--- EXERCISE DIRECTIONS ---
Use the entries below and reproduce exactly the lines from the one containing "Where should I click to: Click the add" down to the one containing "You are a computer-use agent. This", both of them included.

--- INFORMATION ---
══════
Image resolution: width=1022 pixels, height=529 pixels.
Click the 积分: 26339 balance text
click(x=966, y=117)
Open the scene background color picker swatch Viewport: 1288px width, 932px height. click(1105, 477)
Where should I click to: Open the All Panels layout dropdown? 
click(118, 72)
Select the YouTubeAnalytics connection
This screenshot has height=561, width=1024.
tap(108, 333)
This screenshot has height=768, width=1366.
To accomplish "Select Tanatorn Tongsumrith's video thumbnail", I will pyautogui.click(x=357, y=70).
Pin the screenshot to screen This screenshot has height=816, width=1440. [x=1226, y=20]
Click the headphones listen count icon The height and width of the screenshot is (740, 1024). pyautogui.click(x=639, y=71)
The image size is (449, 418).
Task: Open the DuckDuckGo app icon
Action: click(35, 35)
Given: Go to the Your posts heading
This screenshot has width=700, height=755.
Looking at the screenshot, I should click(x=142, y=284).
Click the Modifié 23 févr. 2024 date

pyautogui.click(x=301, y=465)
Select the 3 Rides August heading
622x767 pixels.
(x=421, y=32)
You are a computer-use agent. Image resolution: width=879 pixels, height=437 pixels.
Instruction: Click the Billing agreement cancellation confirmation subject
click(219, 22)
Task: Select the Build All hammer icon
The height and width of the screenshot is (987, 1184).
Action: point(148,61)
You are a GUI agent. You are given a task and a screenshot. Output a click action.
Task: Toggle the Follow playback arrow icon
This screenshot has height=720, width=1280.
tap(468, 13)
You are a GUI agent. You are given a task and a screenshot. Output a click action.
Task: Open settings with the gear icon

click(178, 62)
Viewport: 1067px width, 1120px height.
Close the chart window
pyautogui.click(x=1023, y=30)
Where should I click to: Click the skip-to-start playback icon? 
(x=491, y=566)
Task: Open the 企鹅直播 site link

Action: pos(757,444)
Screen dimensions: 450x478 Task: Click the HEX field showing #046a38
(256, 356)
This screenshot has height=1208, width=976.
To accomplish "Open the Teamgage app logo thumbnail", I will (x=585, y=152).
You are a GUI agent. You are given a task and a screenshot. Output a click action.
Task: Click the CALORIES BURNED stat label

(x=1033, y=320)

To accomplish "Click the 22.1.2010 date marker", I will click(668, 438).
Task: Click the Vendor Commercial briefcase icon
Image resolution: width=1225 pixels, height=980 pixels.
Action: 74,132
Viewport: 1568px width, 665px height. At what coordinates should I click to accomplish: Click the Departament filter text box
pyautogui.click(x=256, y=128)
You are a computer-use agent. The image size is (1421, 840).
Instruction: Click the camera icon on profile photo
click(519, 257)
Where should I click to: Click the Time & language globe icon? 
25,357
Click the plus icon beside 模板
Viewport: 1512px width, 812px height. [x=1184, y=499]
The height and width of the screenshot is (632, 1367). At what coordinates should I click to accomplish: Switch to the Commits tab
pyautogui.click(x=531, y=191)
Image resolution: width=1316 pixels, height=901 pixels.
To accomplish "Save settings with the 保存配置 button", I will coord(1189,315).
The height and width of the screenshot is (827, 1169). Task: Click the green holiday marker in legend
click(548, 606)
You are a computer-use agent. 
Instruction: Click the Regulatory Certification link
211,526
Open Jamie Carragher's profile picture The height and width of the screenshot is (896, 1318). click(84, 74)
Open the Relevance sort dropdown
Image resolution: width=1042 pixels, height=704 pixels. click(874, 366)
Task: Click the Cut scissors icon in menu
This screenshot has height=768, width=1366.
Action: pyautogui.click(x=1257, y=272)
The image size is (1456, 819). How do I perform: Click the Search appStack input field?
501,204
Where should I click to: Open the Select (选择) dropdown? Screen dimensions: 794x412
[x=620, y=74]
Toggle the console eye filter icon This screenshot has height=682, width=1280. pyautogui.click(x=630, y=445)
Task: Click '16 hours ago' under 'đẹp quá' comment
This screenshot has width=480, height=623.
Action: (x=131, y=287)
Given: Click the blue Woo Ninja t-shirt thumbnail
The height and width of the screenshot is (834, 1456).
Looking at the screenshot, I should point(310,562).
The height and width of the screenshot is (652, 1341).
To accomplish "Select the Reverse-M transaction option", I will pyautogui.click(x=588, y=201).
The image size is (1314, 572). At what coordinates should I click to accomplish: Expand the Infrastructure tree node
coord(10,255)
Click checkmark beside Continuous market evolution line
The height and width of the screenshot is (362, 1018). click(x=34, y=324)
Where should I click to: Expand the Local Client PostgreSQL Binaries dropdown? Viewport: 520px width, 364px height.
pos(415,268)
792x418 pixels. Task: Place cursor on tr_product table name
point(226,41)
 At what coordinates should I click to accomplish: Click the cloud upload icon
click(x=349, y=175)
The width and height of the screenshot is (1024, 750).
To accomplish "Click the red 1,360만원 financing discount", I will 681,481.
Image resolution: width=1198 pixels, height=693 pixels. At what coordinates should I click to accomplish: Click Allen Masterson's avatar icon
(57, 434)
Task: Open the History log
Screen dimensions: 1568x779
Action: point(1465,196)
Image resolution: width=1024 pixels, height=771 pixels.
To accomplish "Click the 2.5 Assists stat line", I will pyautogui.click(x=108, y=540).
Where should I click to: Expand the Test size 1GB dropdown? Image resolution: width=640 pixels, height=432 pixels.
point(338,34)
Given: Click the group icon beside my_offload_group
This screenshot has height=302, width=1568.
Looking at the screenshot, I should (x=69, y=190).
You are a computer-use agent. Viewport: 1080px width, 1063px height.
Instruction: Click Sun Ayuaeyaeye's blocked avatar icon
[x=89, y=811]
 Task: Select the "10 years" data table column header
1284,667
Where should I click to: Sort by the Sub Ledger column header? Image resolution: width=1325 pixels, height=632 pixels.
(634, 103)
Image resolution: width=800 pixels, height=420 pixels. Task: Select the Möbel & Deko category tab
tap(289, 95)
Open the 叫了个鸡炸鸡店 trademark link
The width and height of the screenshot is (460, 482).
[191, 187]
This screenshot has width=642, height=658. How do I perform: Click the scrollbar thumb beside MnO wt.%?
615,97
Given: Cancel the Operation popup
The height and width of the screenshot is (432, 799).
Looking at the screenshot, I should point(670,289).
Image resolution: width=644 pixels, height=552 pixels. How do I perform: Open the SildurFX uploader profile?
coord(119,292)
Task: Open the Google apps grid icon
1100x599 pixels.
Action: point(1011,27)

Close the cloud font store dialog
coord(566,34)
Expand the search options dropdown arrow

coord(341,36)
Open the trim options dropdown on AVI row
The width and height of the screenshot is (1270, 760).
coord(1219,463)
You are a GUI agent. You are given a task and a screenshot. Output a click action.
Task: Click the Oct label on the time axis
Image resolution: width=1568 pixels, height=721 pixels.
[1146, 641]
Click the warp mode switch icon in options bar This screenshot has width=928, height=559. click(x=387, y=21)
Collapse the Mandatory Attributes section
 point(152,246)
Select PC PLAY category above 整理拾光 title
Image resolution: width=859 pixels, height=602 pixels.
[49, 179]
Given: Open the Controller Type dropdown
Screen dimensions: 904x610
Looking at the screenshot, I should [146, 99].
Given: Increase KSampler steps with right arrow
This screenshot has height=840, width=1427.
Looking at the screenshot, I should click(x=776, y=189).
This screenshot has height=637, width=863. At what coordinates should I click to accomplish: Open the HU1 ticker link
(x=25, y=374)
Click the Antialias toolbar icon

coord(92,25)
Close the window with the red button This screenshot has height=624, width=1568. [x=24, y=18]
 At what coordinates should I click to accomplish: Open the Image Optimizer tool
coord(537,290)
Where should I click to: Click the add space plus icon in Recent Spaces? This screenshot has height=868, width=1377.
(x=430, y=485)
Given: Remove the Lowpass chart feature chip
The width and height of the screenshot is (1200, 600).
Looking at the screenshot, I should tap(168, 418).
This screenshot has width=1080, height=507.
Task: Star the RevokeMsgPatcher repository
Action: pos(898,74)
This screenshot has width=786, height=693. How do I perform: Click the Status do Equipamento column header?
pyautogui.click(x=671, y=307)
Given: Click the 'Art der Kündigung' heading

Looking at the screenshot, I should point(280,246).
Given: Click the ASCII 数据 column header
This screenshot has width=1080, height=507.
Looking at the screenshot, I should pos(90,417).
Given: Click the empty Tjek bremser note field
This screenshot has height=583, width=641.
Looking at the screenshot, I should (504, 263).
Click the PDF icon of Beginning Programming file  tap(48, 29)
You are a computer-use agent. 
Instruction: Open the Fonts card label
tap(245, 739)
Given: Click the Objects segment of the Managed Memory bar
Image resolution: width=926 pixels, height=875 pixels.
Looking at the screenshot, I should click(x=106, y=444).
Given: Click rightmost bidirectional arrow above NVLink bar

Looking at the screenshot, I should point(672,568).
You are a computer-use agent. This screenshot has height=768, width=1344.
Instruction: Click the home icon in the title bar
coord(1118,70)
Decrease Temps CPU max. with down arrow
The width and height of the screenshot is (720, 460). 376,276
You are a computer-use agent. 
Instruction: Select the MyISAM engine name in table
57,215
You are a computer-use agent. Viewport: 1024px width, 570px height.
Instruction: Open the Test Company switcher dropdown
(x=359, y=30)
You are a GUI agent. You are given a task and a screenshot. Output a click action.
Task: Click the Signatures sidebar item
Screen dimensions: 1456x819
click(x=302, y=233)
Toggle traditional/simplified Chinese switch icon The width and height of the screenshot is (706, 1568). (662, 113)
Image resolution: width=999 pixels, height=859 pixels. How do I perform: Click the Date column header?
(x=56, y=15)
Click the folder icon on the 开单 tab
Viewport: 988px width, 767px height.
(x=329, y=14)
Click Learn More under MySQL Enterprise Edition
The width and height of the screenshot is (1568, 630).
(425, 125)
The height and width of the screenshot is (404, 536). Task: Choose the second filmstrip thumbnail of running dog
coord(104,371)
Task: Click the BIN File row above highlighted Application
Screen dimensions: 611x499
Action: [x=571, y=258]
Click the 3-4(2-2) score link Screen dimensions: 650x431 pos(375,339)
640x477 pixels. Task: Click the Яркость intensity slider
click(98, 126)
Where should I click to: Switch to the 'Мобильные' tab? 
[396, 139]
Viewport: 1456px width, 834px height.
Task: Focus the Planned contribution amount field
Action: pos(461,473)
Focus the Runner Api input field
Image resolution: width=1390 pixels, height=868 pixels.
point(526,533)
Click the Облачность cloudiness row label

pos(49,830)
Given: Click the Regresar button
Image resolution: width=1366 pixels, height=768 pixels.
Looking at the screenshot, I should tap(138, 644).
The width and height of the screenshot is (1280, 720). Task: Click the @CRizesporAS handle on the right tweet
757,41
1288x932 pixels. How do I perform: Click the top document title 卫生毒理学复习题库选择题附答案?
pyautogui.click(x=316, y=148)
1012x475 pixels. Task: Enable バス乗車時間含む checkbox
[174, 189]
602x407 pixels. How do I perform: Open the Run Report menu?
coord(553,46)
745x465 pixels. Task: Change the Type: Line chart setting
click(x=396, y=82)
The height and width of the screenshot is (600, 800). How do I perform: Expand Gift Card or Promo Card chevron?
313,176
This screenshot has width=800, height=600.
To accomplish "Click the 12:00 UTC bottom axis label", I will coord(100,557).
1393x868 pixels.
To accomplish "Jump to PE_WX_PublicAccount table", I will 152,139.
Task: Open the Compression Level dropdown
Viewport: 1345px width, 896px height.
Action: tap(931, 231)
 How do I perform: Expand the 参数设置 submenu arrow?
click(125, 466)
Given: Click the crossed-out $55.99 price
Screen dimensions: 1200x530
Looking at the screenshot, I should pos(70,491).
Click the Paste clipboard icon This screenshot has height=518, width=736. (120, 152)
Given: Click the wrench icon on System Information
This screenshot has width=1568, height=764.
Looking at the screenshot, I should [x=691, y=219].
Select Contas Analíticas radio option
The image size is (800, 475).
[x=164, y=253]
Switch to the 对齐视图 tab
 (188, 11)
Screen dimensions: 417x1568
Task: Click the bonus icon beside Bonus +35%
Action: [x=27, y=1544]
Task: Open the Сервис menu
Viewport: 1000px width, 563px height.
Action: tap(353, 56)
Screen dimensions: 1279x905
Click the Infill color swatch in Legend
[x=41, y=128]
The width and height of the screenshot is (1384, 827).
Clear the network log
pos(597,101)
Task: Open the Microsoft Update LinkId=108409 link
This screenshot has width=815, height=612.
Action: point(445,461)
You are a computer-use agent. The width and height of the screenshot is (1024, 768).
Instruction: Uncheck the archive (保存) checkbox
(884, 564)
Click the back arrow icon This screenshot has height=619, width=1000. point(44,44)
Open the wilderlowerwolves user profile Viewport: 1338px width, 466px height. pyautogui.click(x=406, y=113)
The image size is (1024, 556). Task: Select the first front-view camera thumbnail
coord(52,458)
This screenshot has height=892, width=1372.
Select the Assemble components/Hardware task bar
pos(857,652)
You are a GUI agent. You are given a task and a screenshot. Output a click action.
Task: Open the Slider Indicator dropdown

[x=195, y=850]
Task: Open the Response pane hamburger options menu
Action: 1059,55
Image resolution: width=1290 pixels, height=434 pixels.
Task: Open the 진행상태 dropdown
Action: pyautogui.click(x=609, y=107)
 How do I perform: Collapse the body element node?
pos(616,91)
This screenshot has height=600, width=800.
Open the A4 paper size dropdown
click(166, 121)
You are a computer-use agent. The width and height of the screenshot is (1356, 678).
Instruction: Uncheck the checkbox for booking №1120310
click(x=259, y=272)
══════
--- TASK SOLUTION ---
Where should I click to: Click the add space plus icon in Recent Spaces? This screenshot has height=868, width=1377.
(x=430, y=485)
Given: Remove the Lowpass chart feature chip
The width and height of the screenshot is (1200, 600).
Looking at the screenshot, I should tap(168, 418).
This screenshot has width=1080, height=507.
Task: Star the RevokeMsgPatcher repository
Action: pos(898,74)
This screenshot has width=786, height=693. How do I perform: Click the Status do Equipamento column header?
pyautogui.click(x=671, y=307)
Given: Click the 'Art der Kündigung' heading

Looking at the screenshot, I should point(280,246).
Given: Click the ASCII 数据 column header
This screenshot has width=1080, height=507.
Looking at the screenshot, I should pos(90,417).
Given: Click the empty Tjek bremser note field
This screenshot has height=583, width=641.
Looking at the screenshot, I should (504, 263).
Click the PDF icon of Beginning Programming file  tap(48, 29)
You are a computer-use agent. 
Instruction: Open the Fonts card label
tap(245, 739)
Given: Click the Objects segment of the Managed Memory bar
Image resolution: width=926 pixels, height=875 pixels.
Looking at the screenshot, I should click(x=106, y=444).
Given: Click rightmost bidirectional arrow above NVLink bar

Looking at the screenshot, I should point(672,568).
You are a computer-use agent. This screenshot has height=768, width=1344.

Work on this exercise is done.